Rwanda: Pas d’asile pour Mme Habyarimana

La Libre

16/02/2007

La demande, déposée en 2004 seulement, a été rejetée. L'instance de jugement a mis en cause le rôle de la veuve dans le déclenchement du génocide de 1994.

La Commission de recours des réfugiés (CRR) a rejeté jeudi à Paris la demande d'asile déposée en 2004 par Agathe Kanziga, veuve de l'ancien président rwandais Juvénal Habyarimana. L'attentat contre l'avion de ce dernier, le 6 avril 1994, donna le coup d'envoi au génocide préparé depuis plusieurs mois par les extrémistes hutus de son régime.

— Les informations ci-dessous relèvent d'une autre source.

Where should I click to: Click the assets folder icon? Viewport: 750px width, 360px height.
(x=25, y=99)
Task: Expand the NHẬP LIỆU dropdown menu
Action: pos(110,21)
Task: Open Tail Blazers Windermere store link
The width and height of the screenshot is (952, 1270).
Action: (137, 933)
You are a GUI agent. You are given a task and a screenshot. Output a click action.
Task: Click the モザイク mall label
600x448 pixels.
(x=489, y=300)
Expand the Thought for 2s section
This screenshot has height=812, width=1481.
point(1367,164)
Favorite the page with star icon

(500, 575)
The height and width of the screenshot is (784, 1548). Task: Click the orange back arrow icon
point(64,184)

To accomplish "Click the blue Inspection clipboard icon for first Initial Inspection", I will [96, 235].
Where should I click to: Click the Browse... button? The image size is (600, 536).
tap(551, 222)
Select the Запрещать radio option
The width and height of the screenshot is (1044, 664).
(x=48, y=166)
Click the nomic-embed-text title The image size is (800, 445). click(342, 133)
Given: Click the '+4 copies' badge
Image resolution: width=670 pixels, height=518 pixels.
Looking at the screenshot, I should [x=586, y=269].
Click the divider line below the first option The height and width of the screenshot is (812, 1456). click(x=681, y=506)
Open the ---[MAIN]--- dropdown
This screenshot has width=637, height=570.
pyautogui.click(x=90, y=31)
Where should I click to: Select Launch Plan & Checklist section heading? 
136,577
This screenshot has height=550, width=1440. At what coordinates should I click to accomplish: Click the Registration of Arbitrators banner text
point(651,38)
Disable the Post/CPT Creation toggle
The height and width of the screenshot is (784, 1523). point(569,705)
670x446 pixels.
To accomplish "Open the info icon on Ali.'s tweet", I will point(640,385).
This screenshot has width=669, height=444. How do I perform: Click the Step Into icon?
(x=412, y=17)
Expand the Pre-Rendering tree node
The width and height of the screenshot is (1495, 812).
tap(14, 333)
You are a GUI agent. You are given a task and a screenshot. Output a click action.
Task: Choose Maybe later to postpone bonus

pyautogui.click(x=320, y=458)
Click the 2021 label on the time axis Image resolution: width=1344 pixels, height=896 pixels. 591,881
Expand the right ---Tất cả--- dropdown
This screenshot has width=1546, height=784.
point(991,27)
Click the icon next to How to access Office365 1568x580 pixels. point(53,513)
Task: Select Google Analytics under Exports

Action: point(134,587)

L'Office français de protection des réfugiés et apatrides avait déjà rejeté cette demande le 4 janvier dernier en première instance. Les avocats de Mme Habyarimana ont indiqué qu'ils allaient former un recours devant le Conseil d'Etat.

Mandat d'arrêt secret ?

La Commission de recours des réfugiés estime que Mme Habyarimana ne peut recevoir l'asile en raison de son rôle ("instigatrice ou […] complice") dans la préparation du génocide. Selon la publication "Billets d'Afrique" (février 2007), de l'association "Survie", la Commission avait indiqué lors d'une précédente audience que Mme Habyarimana faisait l'objet d'un mandat d'arrêt secret du Tribunal pénal international pour le Rwanda (TPIR), ce qui signifierait qu'un acte d'accusation a été rédigé contre elle.

Agathe Habyarimana, Hutue du nord comme son mari, est issue d'un clan puissant, ce qui a contribué à asseoir sa puissance personnelle au sein du régime de son mari même si, conformément aux usages rwandais, elle observait un effacement de façade. Celui-ci ne trompait pas les Rwandais : les partisans de son mari soulignaient l'influence d'Agathe Kanziga et de ses frère (en jugement devant le TPIR) et cousins, tandis que ses opposants la surnommaient Kanjogera, du nom d'une reine-mère de l'époque pré-coloniale, réputée pour sa cruauté et co-détentrice du pouvoir avec son fils, comme toutes les reines-mères rwandaises.

Création de la milice

Mme Habyarimana est considérée comme ayant été à la base de la création de la milice extrémiste Interahamwé ("ceux qui luttent ensemble") en 1991. Celle-ci a d'abord joué un rôle de service d'ordre dans les meetings du parti présidentiel MRND, attaquant les militants des partis adverses, avant de devenir le fer de lance du génocide. Elle a également soutenu la mise en place de la presse écrite et radio extrémiste, qui a soutenu le génocide.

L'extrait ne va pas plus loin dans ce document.